まなブロ by 教育イノベーター本山勝寛

教育イノベーター本山勝寛の学びのススメ日誌。極貧家庭から独学・奨学金で東大、ハーバード大学院に通い、国際教育政策修士課程修了。日本財団子どもの貧困対策チームリーダー。『今こそ「奨学金」の本当の話をしよう。』 『最強の独学術』等著書多数。

インド版巨人の星が熱い〜メディア界の皆さん、日本を売り込みましょう

あの「巨人の星」がインドで放映されている。それも、野球ではなく、インドで熱狂的人気を誇るクリケットとしてリーメークされて。その名も、「スーラジ ザ・ライジングスター」。

一定以上の年齢の日本人なら誰もがはまり、影響を受けた伝説的アニメ、巨人の星。その当時の日本における野球/ジャイアンツ人気を上回る熱狂ぶりで、インド人にこよなく愛されているのがクリケットというイギリス発祥のスポーツだ。私もインド出張の際には、ホテルや空港でよくクリケットが放映されているのを観る。なんと、インド対パキスタン戦のテレビ中継は80%にものぼり、プロ選手の平均年収はなんと約3億円だ。日本のプロ野球選手を優に超えている。

そんなクリケットに熱狂的な、人口12億の経済発展著しいインドだからこそ、経済成長期の日本人を虜にした巨人の星が大ヒットするに違いない。そんなひらめきともいえるアイディアを、いくつもの障壁を乗り越えて実現させたのは、講談社の古賀義章さん。私も何度か会食させていただいたことがあるが、インドが大好きな、世界の中の日本を見つめるおもしろい人だ。世界中の日本に関する記事をまとめた雑誌『クーリエ・ジャポン』を立ち上げ、編集長を5年務めた。とても面白く有意義な情報が詰まった雑誌で、私も大変愛読している。

古賀さんは、まさに“世界から日本を見つめる”という視点のメディアを開拓してきたわけだが、今度は“日本の武器になるものを外に出していく”という挑戦をしている。日本のマンガ・アニメが世界で愛され、よくみられていることは知られているが、現地用にリメークして売り出すということと、インドでの日本のメディアが進出したことはこれまでなかった。講談社の国際事業局で1人の担当部をつくって、ゼロから立ち上げ、昨年末に放送が実現。全26回を6月まで放送する予定だ。その紆余曲折の立ち上げストーリーが、古賀さんの近著『飛雄馬、インドの星になれ!』であかされていて、おもしろい。

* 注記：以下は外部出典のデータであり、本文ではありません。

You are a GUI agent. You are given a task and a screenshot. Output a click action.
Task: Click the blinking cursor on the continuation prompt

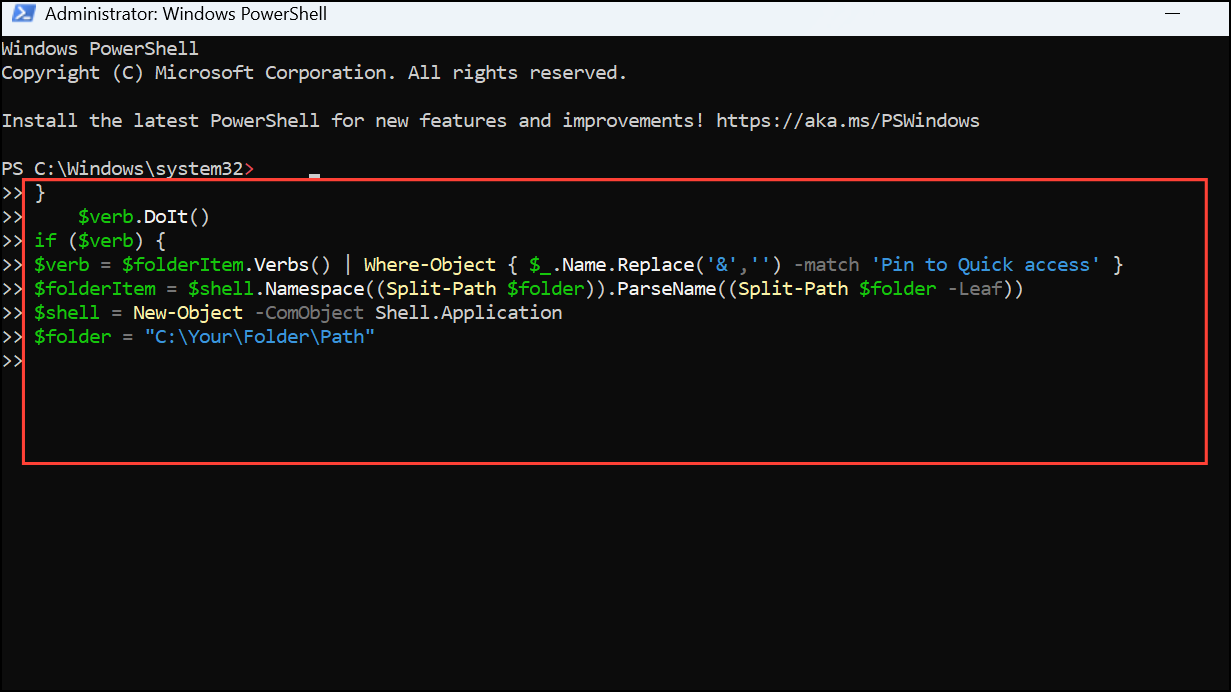coord(314,174)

飛雄馬、インドの星になれ!―インド版アニメ『巨人の星』誕生秘話

飛雄馬、インドの星になれ!―インド版アニメ『巨人の星』誕生秘話

スポーツ報知によると、これまでの平均視聴率は0.2%。インドでは、テレビの普及率が約50%。しかも約700のチャンネルがあり、テレビ局別の平均視聴率では、トップでも0.66%で、0.2%に達しているのが10チャンネルのみ。0.2%でも大健闘の数字ということだ。現在はインド版「あしたのジョー」の企画も検討中とのこと。いろんなアニメやマンガが増えることで、その地で文化が定着し、より多くの人に観てもらえるようにもなるだろう。さらに、「ライジングスター」はインド以外にもクリケットが人気なイギリス、オーストラリア、パキスタンなどでの放映も目指しているもよう。そういう点で、巨人の星のデビューは現在の数字以上の価値がある。

日本のメディア界は総じて、これまでどちらかという内向きだった。アニメやマンガが世界で人気だといっても、ポテンシャル以上に輸出産業として成長させ切れていない。アニメ企業の海外収益推移は2006年の31億円をピークに年々海外での売り上げが下降傾向。アニメ企業だけでなく、出版社、新聞社、テレビ局ともに日本市場だけで満足し、安住してきたのではないか。
そろそろ、日本のメディア界も大リーグ養成ギブスを装着して、世界に打って出るべきである。インド、中東、南米、アフリカ、まだまだ未開拓の市場がたくさんある。